In an equal collaboration between the Pu and Parker labs, Park, Zhang, et al. describe development of an engineered human tissue model of CPVT. Using this model, the investigators dissected the molecular pathway linking exercise to unmasking of the arrhythmia mutation. The study revealed that CaMKII phosphorylation of RYR2-S2814 is essential for expression of multiple RYR2 mutations.

Background:
Modeling of human arrhythmias using induced pluripotent stem cell-derived cardiomyocytes has focused on single cell phenotypes. However, arrhythmias are the emergent properties of cells assembled into tissues, and the impact of inherited arrhythmia mutations on tissue-level properties of human heart tissue has not been reported.

Methods:
Here, we report an optogenetically-based, human engineered tissue model of catecholaminergic polymorphic ventricular tachycardia (CPVT), an inherited arrhythmia caused by mutation of the cardiac ryanodine channel (RYR2) and triggered by exercise. We developed a hiPSC-CM-based platform to study the tissue-level properties of engineered human myocardium. We investigated pathogenic mechanisms in CPVT, by combining this novel platform with genome editing.

Results:
In our model, CPVT tissues were vulnerable to develop reentrant rhythms when stimulated by rapid pacing and catecholamine, recapitulating hallmark features of the disease. These conditions elevated diastolic Ca2+ levels and increased temporal and spatial dispersion of Ca2+ wave speed, creating a vulnerable arrhythmia substrate. Using Cas9 genome editing, we pinpointed a single catecholamine-driven phosphorylation event, RYR2-S2814 phosphorylation by Ca2+-calmodulin-dependent protein kinase II (CaMKII), that is required to unmask the arrhythmic potential of CPVT tissues.

Conclusions:
Our study illuminates the molecular and cellular pathogenesis of CPVT and reveals a critical role of CaMKII-dependent reentry in the tissue-scale mechanism of this disease. We anticipate that this approach will be useful to model other inherited and acquired cardiac arrhythmias.

Manuscript accepted - Gene therapy for CPVT

June 23, 2019

CPVT gene therapy figure

Background:
Catecholaminergic polymorphic ventricular tachycardia (CPVT), an inherited cardiac arrhythmia characterized by adrenergically triggered arrhythmias, is inadequately treated by current standard of care. Ca2+/calmodulin-dependent protein kinase II (CaMKII), an adrenergically activated kinase that contributes to arrhythmogenesis in heart disease models, is a candidate therapeutic target in CPVT. However, translation of CaMKII inhibition has been limited by the need for selective CaMKII inhibition in cardiomyocytes.
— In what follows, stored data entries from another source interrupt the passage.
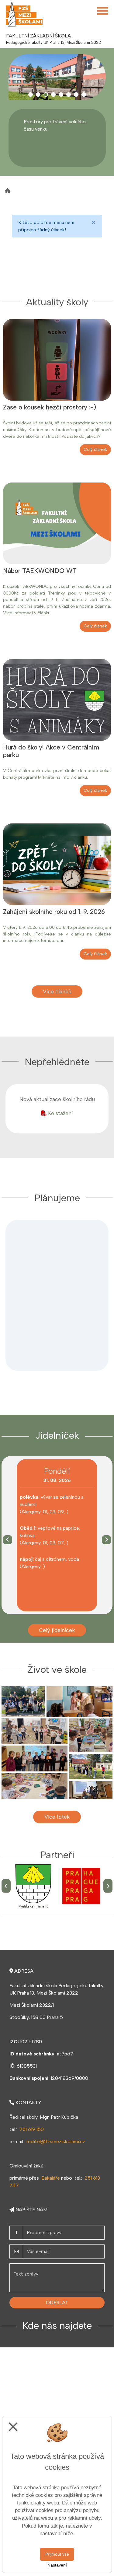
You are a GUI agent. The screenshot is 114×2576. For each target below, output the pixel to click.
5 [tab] (61, 94)
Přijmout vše (57, 2554)
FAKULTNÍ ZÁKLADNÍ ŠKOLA (38, 36)
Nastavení (57, 2565)
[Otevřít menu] (102, 10)
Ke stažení (60, 1113)
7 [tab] (76, 94)
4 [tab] (53, 94)
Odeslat (57, 2302)
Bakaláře (50, 2178)
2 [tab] (38, 94)
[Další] (106, 1539)
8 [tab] (83, 94)
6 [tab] (68, 94)
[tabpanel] (57, 77)
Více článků (57, 991)
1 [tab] (30, 94)
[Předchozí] (7, 1539)
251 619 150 (31, 2129)
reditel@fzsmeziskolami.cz (55, 2141)
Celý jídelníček (57, 1630)
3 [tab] (45, 94)
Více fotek (57, 1816)
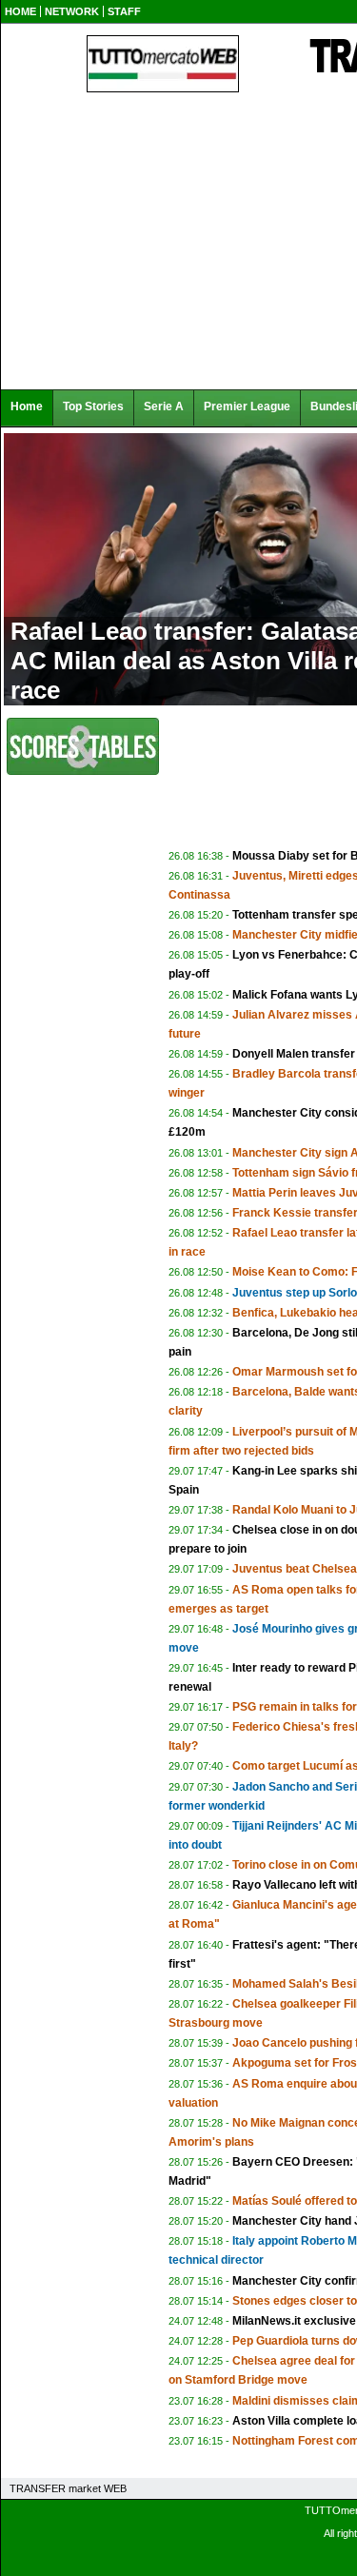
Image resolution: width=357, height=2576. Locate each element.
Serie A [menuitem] (164, 406)
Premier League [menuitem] (247, 406)
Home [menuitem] (26, 406)
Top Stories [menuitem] (93, 406)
Here we tested the hypothesis that CaMKII inhibition using a cardiomyocyte-targeted gene therapy strategy would suppress arrhythmia in CPVT mouse models.

Methods:
We developed AAV9-GFP-AIP, an adeno-associated viral vector in which a potent CaMKII inhibitory peptide (AIP), is fused to GFP and expressed from a cardiomyocyte selective promoter. The vector was delivered systemically. Arrhythmia burden was evaluated using invasive electrophysiology testing in adult mice. AIP was also tested on induced pluripotent stem cells (iPSC) derived from CPVT patients with different disease-causing mutations to determine the effectiveness of our proposed therapy on human iPSC-derived cardiomyocytes (iPSC-CMs) and different pathogenic genotypes.

Results:
AAV9-GFP-AIP was robustly expressed in the heart without significant expression in extra-cardiac tissues, including the brain. Administration of AAV9-GFP-AIP to neonatal mice with a known CPVT mutation ( RYR2R176Q/+) effectively suppressed ventricular arrhythmias induced by either β-adrenergic stimulation or programmed ventricular pacing, without significant proarrhythmic effect. Intravascular delivery of AAV9-GFP-AIP to adolescent mice transduced ~50% of cardiomyocytes and was effective in suppressing arrhythmia in CPVT mice. iPSC-CMs derived from two different CPVT patients with different pathogenic mutations demonstrated increased frequency of abnormal calcium release events, which was suppressed by a cell-permeable form of AIP.

Conclusions:
This proof-of-concept study showed that AAV-mediated delivery of a CaMKII peptide inhibitor to the heart was effective in suppressing arrhythmias in a murine model of CPVT. CaMKII inhibition also reversed the arrhythmia phenotype in human CPVT iPSC-CMs models with different pathogenic mutations.